Aujourd'hui, plus qu'hier sans doute, les maladies de l'esprit prennent souvent le dessus. Un risque existe : celui de s'enfermer dans une spirale de la désespérance en imaginant que nous serons toutes et tous à même de régler cela sans l'aide d'autrui. Sentiment absurde qui peut nous traverser et qui va tellement à l'encontre de notre humanité.

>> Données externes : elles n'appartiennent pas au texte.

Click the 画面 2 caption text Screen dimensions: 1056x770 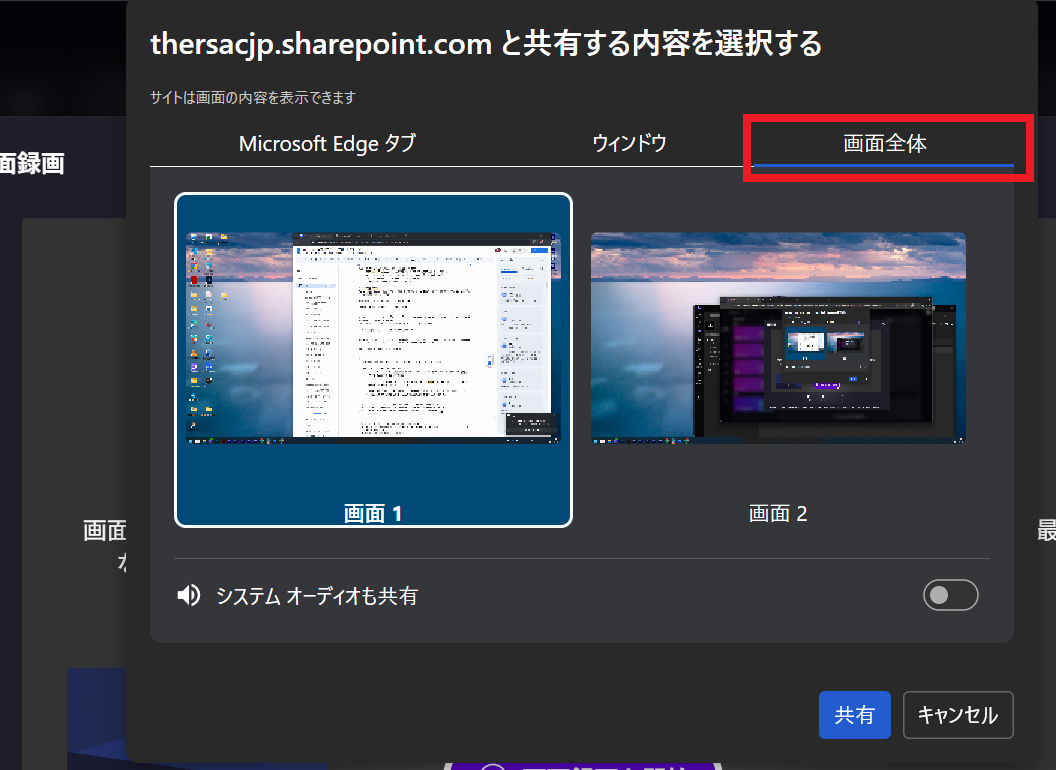[x=778, y=514]
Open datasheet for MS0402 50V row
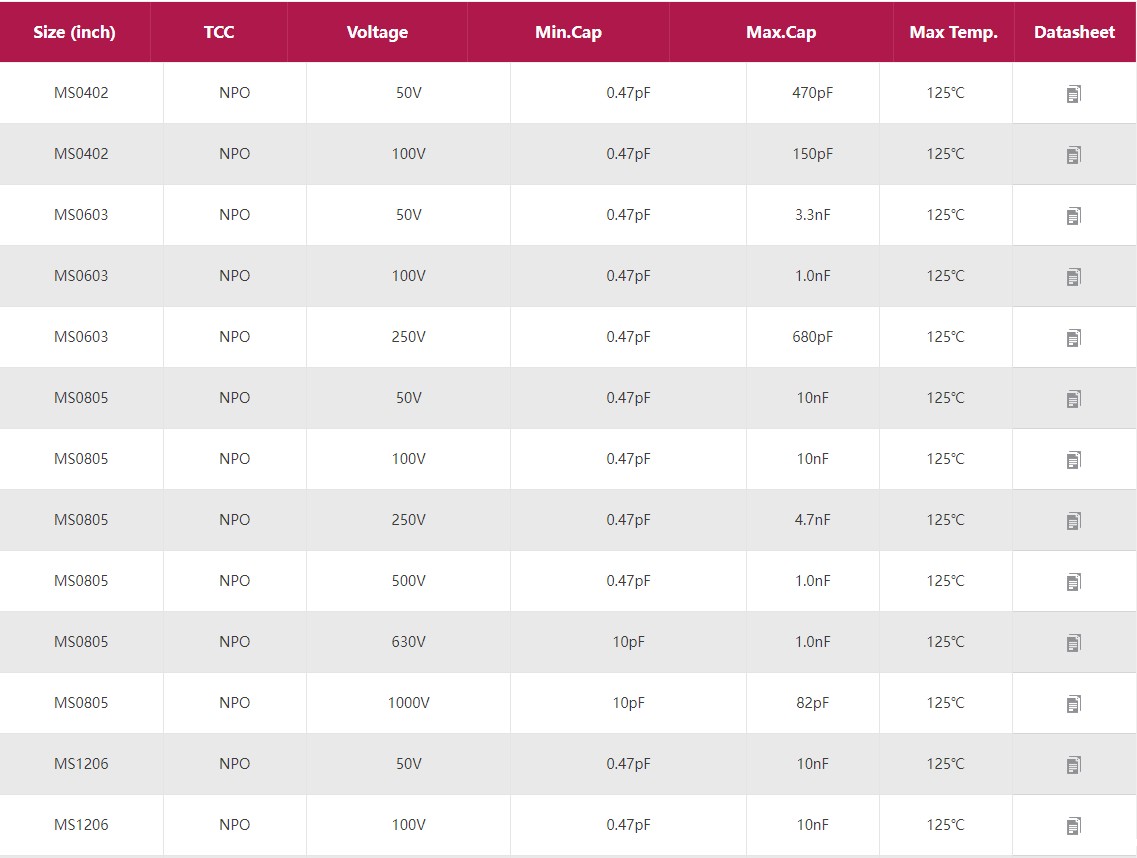Image resolution: width=1137 pixels, height=858 pixels. [x=1073, y=94]
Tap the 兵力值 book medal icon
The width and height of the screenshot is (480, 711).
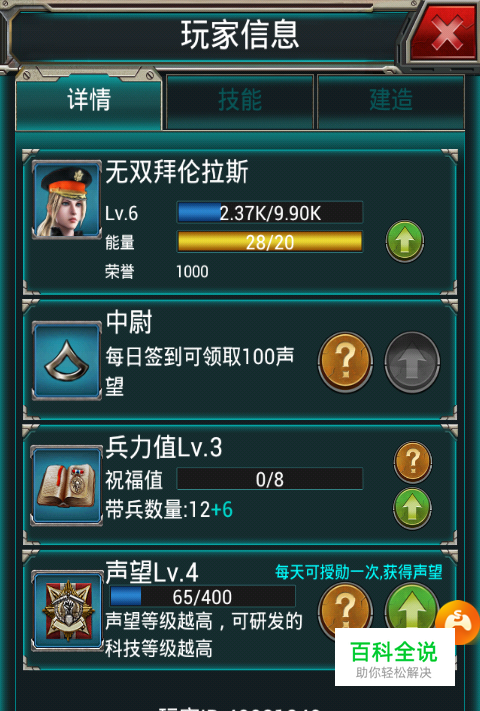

Par définition, par essence, nous les êtres humains nous sommes des êtres de relations. La relation nous précède puisque nous sommes nés de celle-ci et que tout au long de la vie nous avons besoin d'être nourris par elle. La relation est donc bien au c½ur de notre existence. Il n'est pas aisé d'accepter un tel constat surtout dans une société qui prône l'individualisme à outrance. Mais cette dernière peut se tromper et je crois qu'elle le fait en proposant une telle contre-valeur.

En effet, c'est bien par la relation que je peux me sentir soutenu lorsque je suis frappé de cette souffrance morale et que je transforme les mots de Descartes en " je souffre donc je suis " tellement la souffrance fait partie intégrante de mon identité. C'est par la relation que je me relève de ces moments où tout me semble si gris et maussade car l'autre me permet de retisser des liens sociaux desquels je m'était inconsciemment exclus. A nouveau, cela exige une certaine dose d'humilité, celle de reconnaître que jamais je ne pourrai m'en sortir tout seul, que l'autre, quel qu'il soit, m'est nécessaire à tout relèvement. Peut-être qu'avoir tant besoin des autres peut sembler pour certains une fragilité.

Mais cette fragilité se transforme en force indéniable pour la vie lorsque je prends conscience de cette réalité qui fait partie intégrante de tout individu. Nous sommes tous quelque part des êtres fragiles. Nous pourrions craindre cette fragilité mais Saint Paul dans sa seconde Lettre aux Corinthiens nous clame : lorsque je suis faible, c'est alors que je suis fort. Et il a raison. Il a raison parce que nous ne pouvons pas aller contre ce qui nous définit mais nous pouvons le transformer en quelque chose de plus grand encore : celui de reconnaître que c'est par l'autre que je deviens. Je me refuse ainsi à entrer dans une spirale de solitude. J'accepte que je ne suis pas assez fort pour tout porter, tout résoudre et que donc, j'ai besoin de trouver autour de moi quelqu'un, au singulier ou au pluriel, qui m'aidera à porter mon propre fardeau. Et voilà que quelque chose de perçu comme fragile au départ devient une force de vie. Plonger dans la relation pour sortir de soi-même et se remettre à marcher et à avancer sur son propre chemin.

Telle est en tout cas l'attitude de la belle-mère de Pierre et de tous ceux et celles qui se tournent vers le Christ pour être guéri. Nous ne sommes pas face à un Dieu Touring Secours que nous appelons lorsque nous en avons besoin. Nous rencontrons un Dieu qui accepte de prendre sur lui une part de nos souffrances en nous invitant à les déposer en lui. De cette manière, il nous accompagne, le temps nécessaire. C'est une des merveilles de notre foi : celle de reconnaître que l'autre peut également être le Tout Autre, Celui qui est là, toujours disponible. Et ce d'autant que lorsque je me pose en Dieu, je me repose en Lui.

S'il en vraiment est ainsi, faisons nôtre et appliquons l'adage du Christ : " boulot-théo-dodo ". Du temps pour l'autre, du temps pour Dieu, du temps pour soi. C'est cela la vie que Dieu nous propose de vivre.